M. Singer Weisinger a appelé à une participation active des femmes à la prise de décisions en matière de prévention et de règlement des conflits, et à la gestion des scénarios post-conflit. Il faut aussi, a-t-il ajouté, renforcer le rôle des jeunes et répondre à leurs besoins, mettre l’accent sur l’éducation et l’emploi et veiller à l’existence de conditions propices au développement. M. Singer Weisinger s’est aussi inquiété du problème des combattants terroristes étrangers et du défi « colossal » qu’ils représentent pour les pays africains: un appui judiciaire est donc nécessaire. Le représentant a en outre appelé à mettre en œuvre les résolutions visant à entraver le financement du terrorisme. À cet égard, la collaboration entre États et l’appui des organisations régionales sont essentiels, a-t-il dit.
M. VASSILY A. NEBENZIA (Fédération de Russie) a souscrit à la Déclaration présidentielle préparée sur proposition de Beijing et a dit sa solidarité avec les gouvernements et les peuples du Sahel et du bassin du lac Tchad dans leur lutte contre le terrorisme. Il a relevé que la terrible influence du terrorisme et de l’extrémisme violent est observée tout particulièrement en Afrique de l’Ouest, où le nombre d’attentats terroristes va croissant.
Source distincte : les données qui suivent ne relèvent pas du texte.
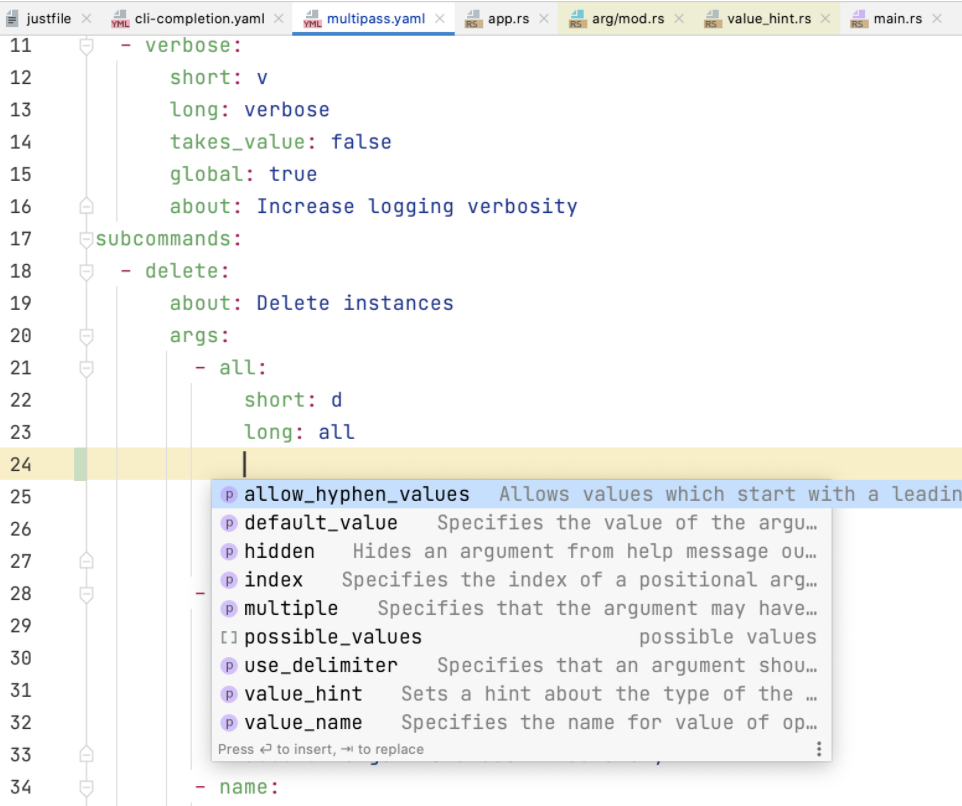Click the text file icon on the justfile tab
This screenshot has width=962, height=806.
12,19
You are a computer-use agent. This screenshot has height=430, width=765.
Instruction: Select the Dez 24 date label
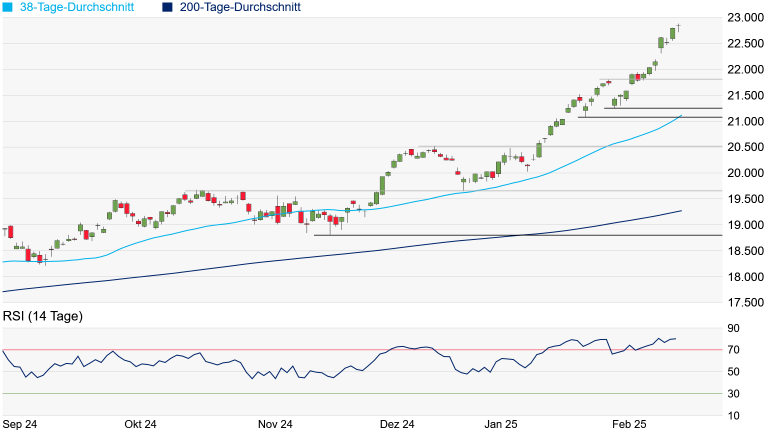click(x=396, y=423)
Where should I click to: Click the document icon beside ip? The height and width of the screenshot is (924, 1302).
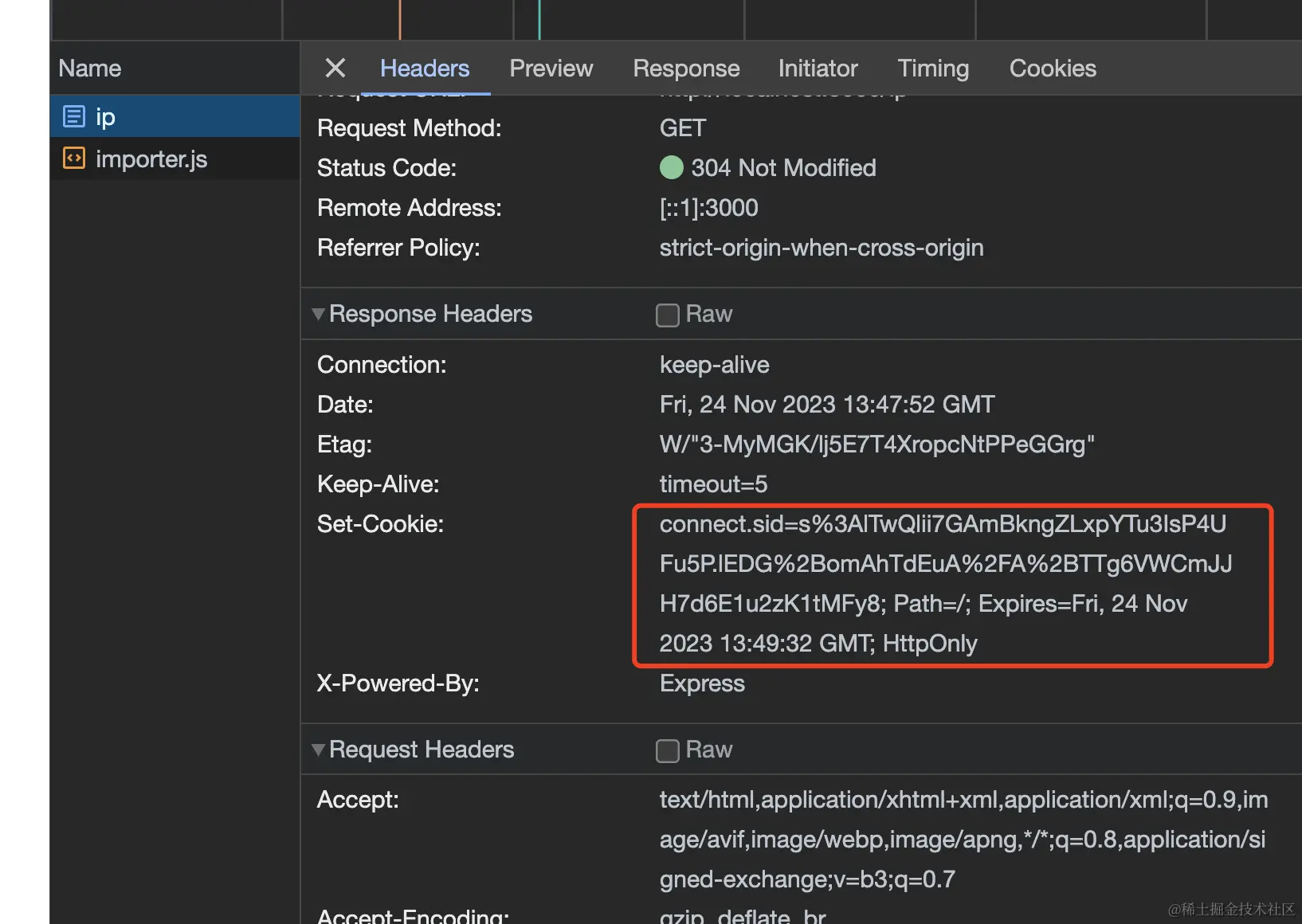pyautogui.click(x=74, y=117)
À ses yeux, la situation a été compliquée par le transfert de groupes terroristes sous de la bannière de l’EIIL et la création de nouvelles filiales régionales. Suite à la défaite de l’EIIL en Syrie et en Iraq, sont apparus des flux de combattant étrangers qui sévissent aujourd’hui en différents points. Ces groupes mènent en outre des activités de recrutement en professant leur idéologie extrémiste. Face à cette menace, a souligné le représentant, tout appui technique apporté doit se faire à la demande des États concernés.
À cet égard, a signalé M. Nebenzia, tous les pays sont loin d’accepter les mécanismes de prévention qu’on leur propose. De même, a-t-il poursuivi, s’il est crucial que la société civile joue un rôle de premier plan dans la prévention du terrorisme, ces efforts seront vains si les organismes étatiques ne reconnaissent pas la responsabilité première qui leur incombe dans ce domaine. Sans s’appesantir sur les mesures prises par son pays en la matière, le délégué a indiqué que la Russie organiserait prochainement une séance publique sur ce thème avec la Direction exécutive du Comité contre le terrorisme (DECT).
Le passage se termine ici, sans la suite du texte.